Stored data:
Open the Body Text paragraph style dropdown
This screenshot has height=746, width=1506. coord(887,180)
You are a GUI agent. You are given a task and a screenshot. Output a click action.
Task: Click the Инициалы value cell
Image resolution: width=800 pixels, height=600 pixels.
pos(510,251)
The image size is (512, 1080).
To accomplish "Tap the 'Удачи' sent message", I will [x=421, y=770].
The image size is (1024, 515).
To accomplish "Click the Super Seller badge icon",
---
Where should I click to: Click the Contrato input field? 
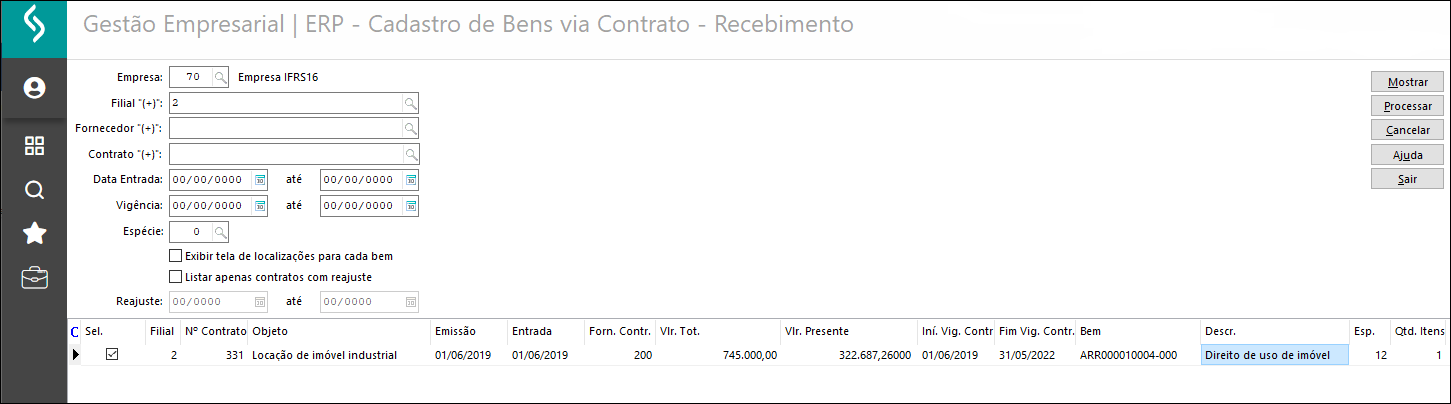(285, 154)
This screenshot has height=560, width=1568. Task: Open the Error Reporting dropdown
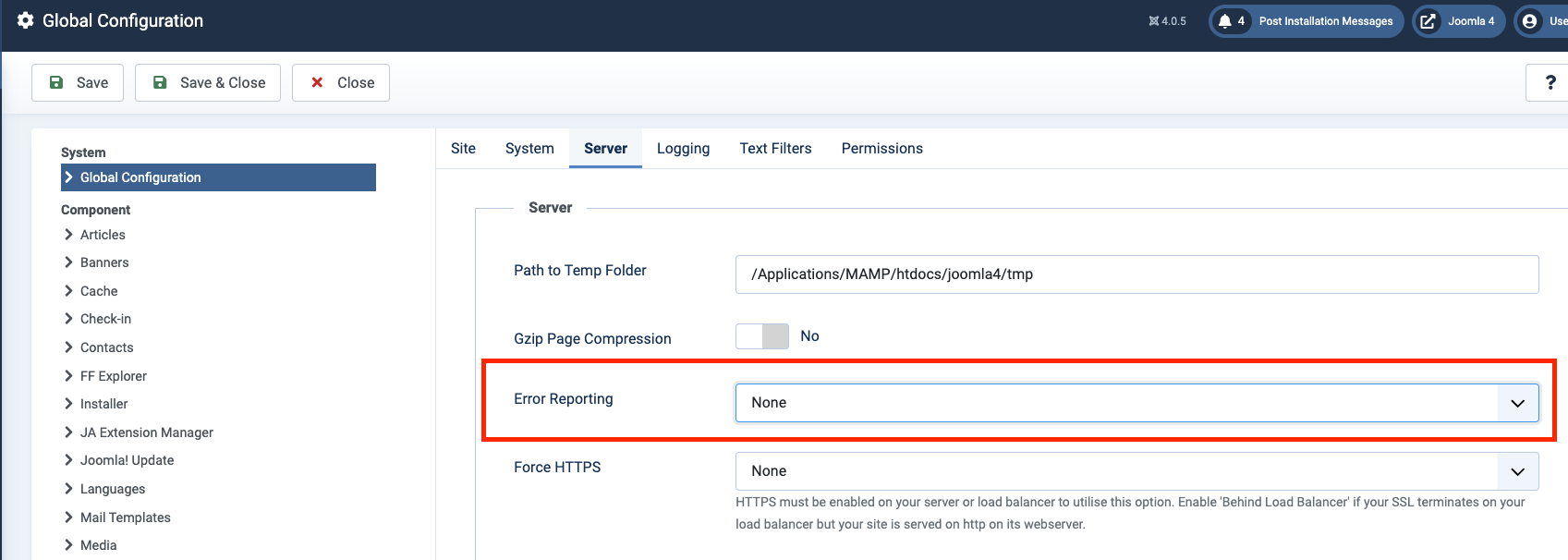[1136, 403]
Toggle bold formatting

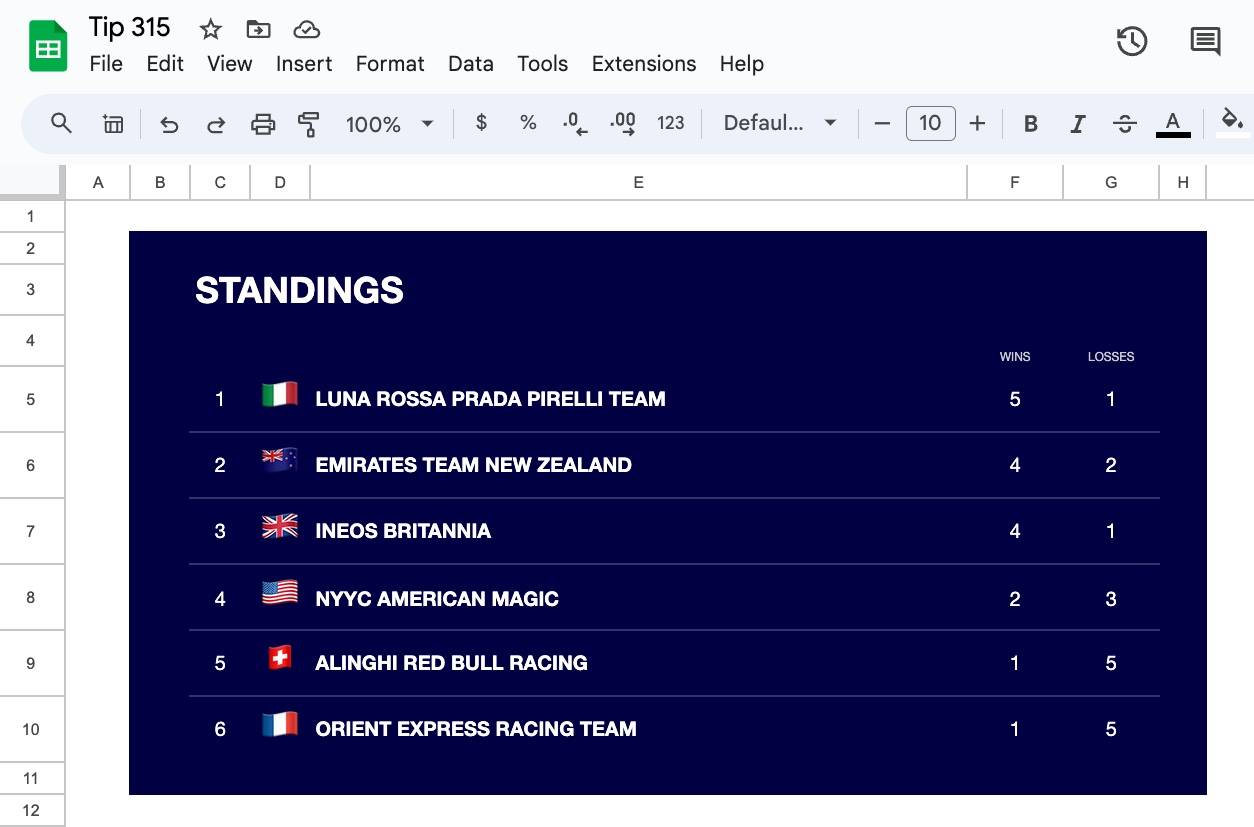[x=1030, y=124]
---
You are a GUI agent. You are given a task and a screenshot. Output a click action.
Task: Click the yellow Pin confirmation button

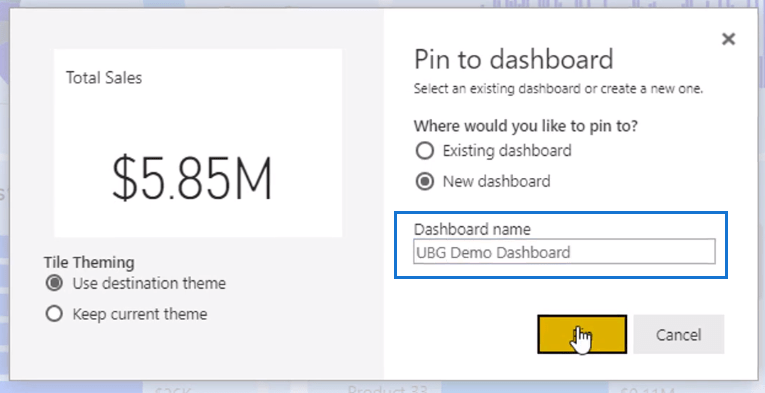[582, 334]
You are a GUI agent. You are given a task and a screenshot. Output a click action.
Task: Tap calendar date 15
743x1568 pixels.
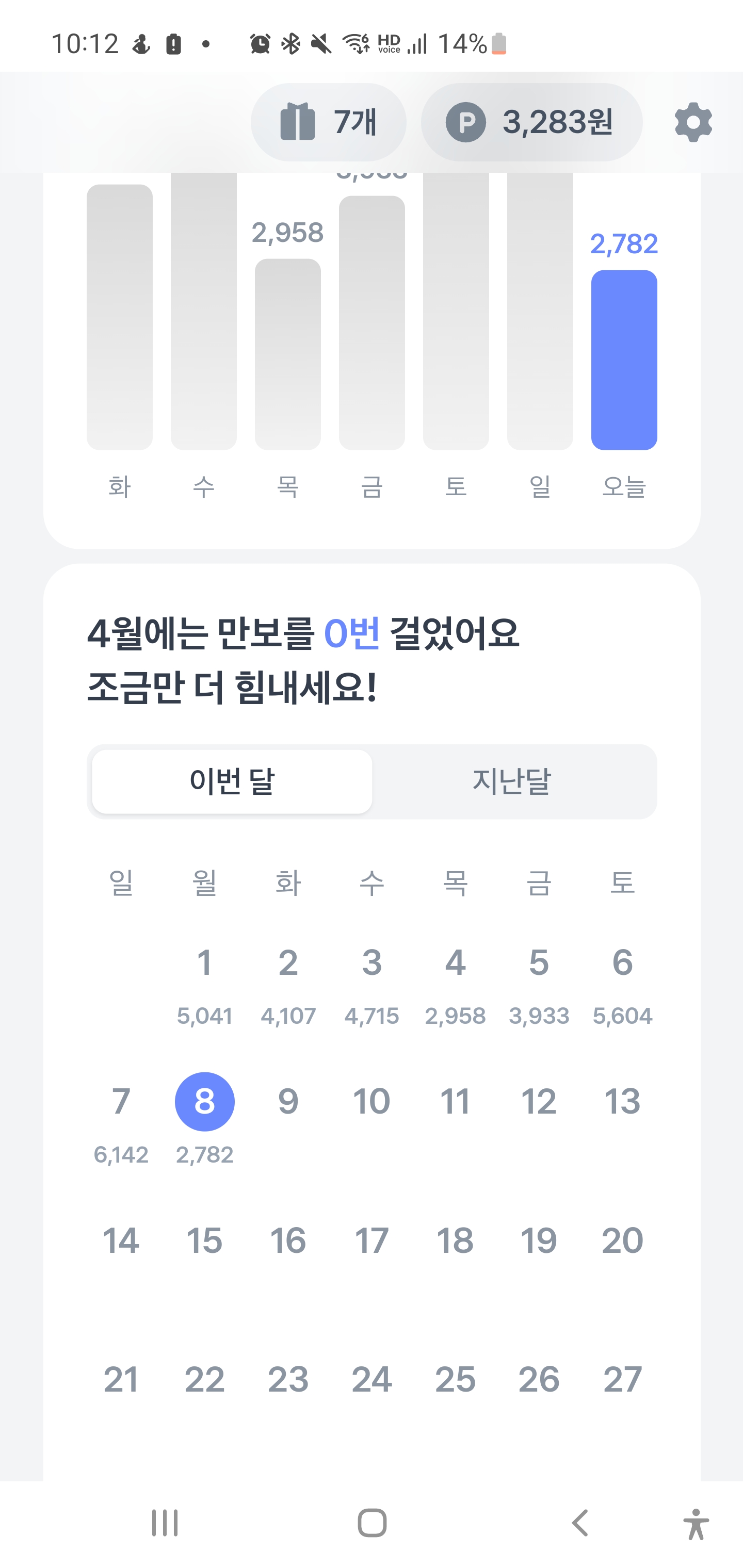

### [PROBLEM TO WORK ON]
Among the entries above, copy exactly only the lines starting with the one containing "Open the Body Text paragraph style dropdown" and going through the one containing "the Super Seller", both ends included.

### [OUTPUT]
Open the Body Text paragraph style dropdown
This screenshot has height=746, width=1506. coord(887,180)
You are a GUI agent. You are given a task and a screenshot. Output a click action.
Task: Click the Инициалы value cell
Image resolution: width=800 pixels, height=600 pixels.
pos(510,251)
The image size is (512, 1080).
To accomplish "Tap the 'Удачи' sent message", I will [x=421, y=770].
The image size is (1024, 515).
To accomplish "Click the Super Seller badge icon",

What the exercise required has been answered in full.